- PROBLEM 1 -
Extract every one of the rows that follow the transducer article, repeating each line word for word and leaving out the pictures.

- SELECTED EXTRACT -
——
Implementing "cycle" transducer in Clojure

This post was originally written in a notebook. Check out Gorilla REPL if you haven't done it yet!

If you don't know yet what a transducer is, or how they work, there are two amazing talks to get started, both by Rich Hickey: Transducers and Inside Transducers. I watched those talks a couple of times each, and I moderately use transducers in my projects; thus I have a decent understanding of transducers. Or so I thought.

Yesterday my coworker and I delved into reading the already implemented transducers in clojure.core, and started pondering why some seq-operating functions don't have a transducer counterpart. Multiple-collection map? Probably missing because it doesn't fit the single-stream semantic very well. take-last and drop-last? Those two can actually be implemented as transducers by using a queue. And then… cycle? Can we do cycle?

As it turned out, my knowledge of transducers was limited. I could use them, and I got the idea behind them, but until I implemented one I lacked the perception of the underlying machinery. Today I will guide you step by step through how we implemented cycle transducer, so you might also get a better comprehension of this topic.

Lingo and basics

What always confused me about transducers before were the names of the things, and how similar they sound. Let's try to figure out what meaning each name has.

  • Reducing function (rf) should have three arities — 0, 1, and 2. The most important is 2-arity that takes a result-so-far (a.k.a. accumulator) and the current input value, and returns the new result updated with that value. What can be an rf? conj is an rf (takes a vector and an item, conjoins item to the tail). + is an rf (takes sum-so-far and a number, adds the latter to the former).
  • Transducer takes an rf, and returns a modified rf. The result should have the same three arities, but now it does something slightly different. Imagine a modified + that also increments each summand.
  • Reducing context is a process that calls the rf step-by-step over some sequential data. You can think of it as of a generic fold operation. Examples of reducing contexts are: transduce (fold data into a single value), into (fold data into a collection), c.c.async/pipeline (fold data into a channel).

Let's look at an example and try to recognize all the new things in it.

(into []
      (comp (map inc)
            (filter odd?))
      (range 10))

;; [1 3 5 7 9]

Who is who? (range 10) is obviously data — it is a sequence, and into knows how to work with sequences. into is a reducing context — it will consume data until it's exhausted, and will add the result of each step to the empty vector we provided. Hidden behind the scenes, but still present, is conj - our reducing function. It is used to add items to the vector. Now, what is this part in the middle?
——
- EXTRACTED RECORDS -

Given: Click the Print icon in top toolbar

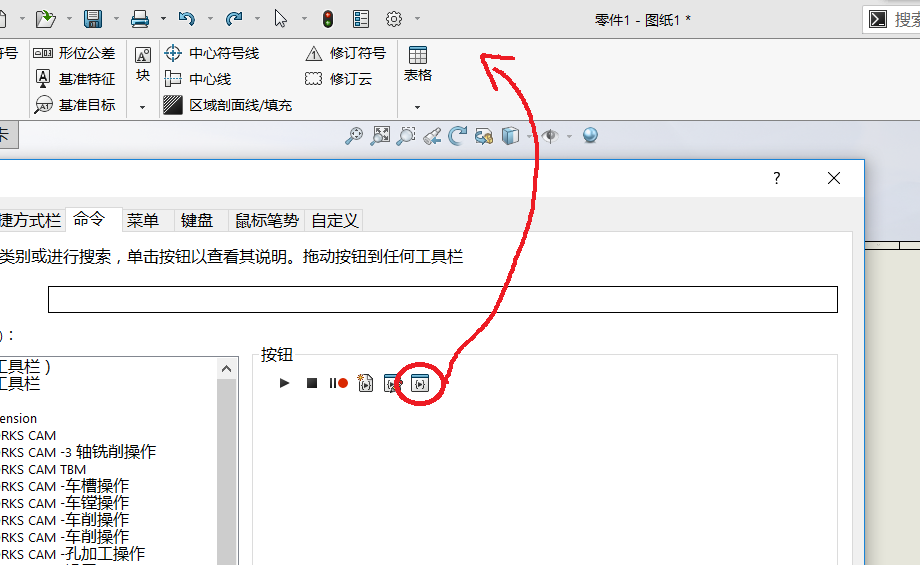Looking at the screenshot, I should point(141,19).
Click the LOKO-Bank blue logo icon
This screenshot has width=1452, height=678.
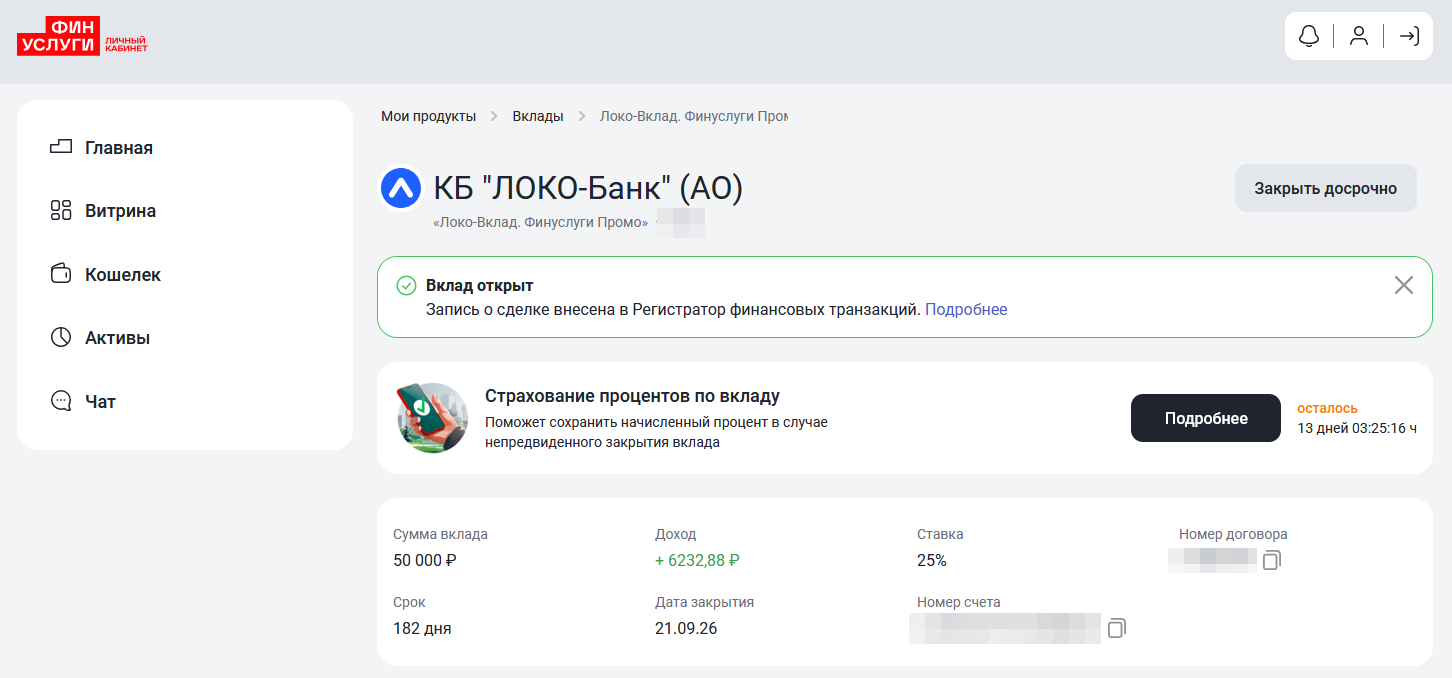(x=401, y=188)
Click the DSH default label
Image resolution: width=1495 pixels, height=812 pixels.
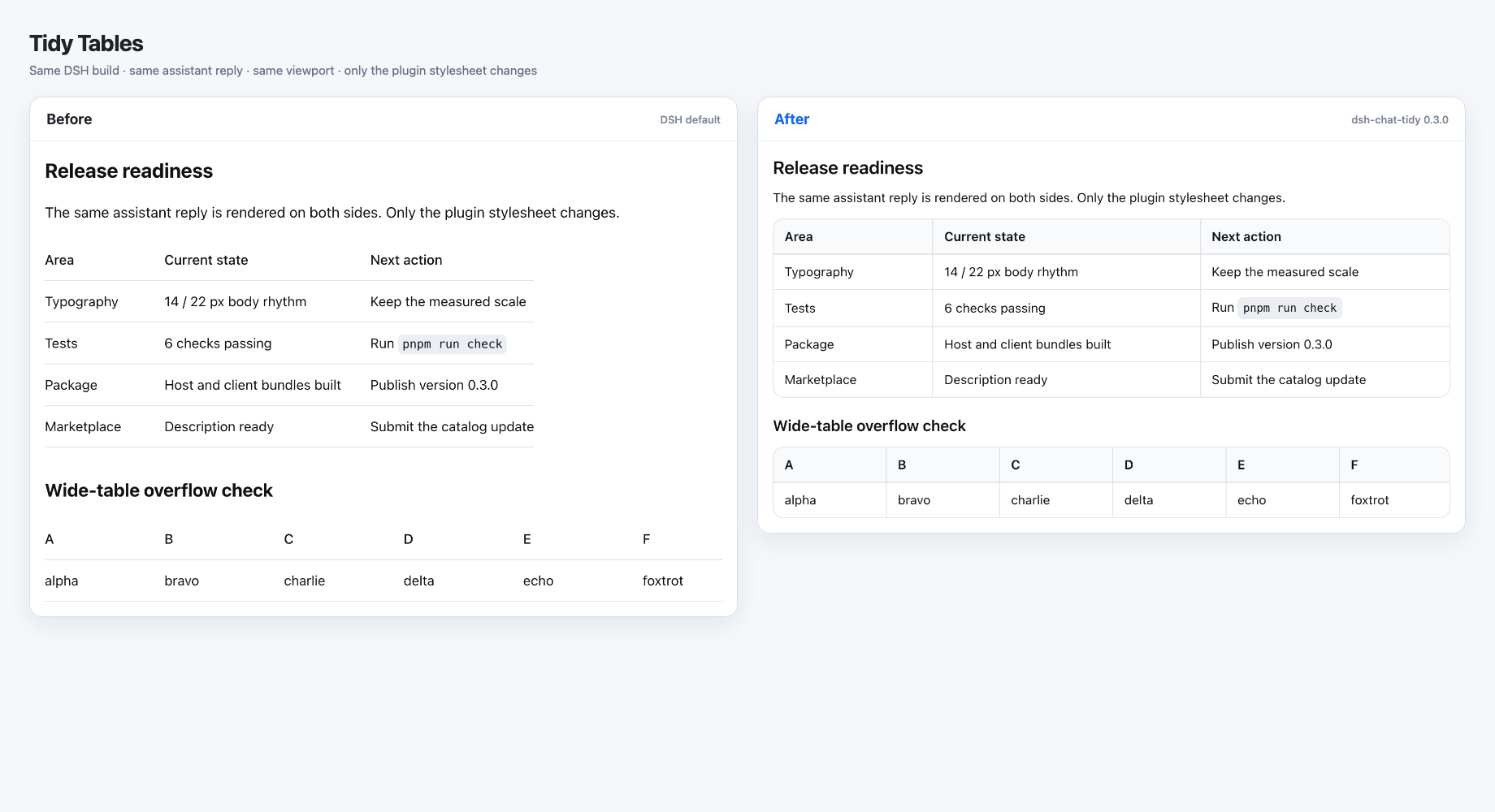click(690, 119)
——
- PROBLEM 2 -
Copy the stretch of the transducer article from "As it turned" through "each name has.", word for word.

- ANSWER 1 -
Given: Click the Print icon in top toolbar

Looking at the screenshot, I should point(141,19).
Click the LOKO-Bank blue logo icon
This screenshot has width=1452, height=678.
(x=401, y=188)
Click the DSH default label
Image resolution: width=1495 pixels, height=812 pixels.
click(690, 119)

- ANSWER 2 -
As it turned out, my knowledge of transducers was limited. I could use them, and I got the idea behind them, but until I implemented one I lacked the perception of the underlying machinery. Today I will guide you step by step through how we implemented cycle transducer, so you might also get a better comprehension of this topic.

Lingo and basics

What always confused me about transducers before were the names of the things, and how similar they sound. Let's try to figure out what meaning each name has.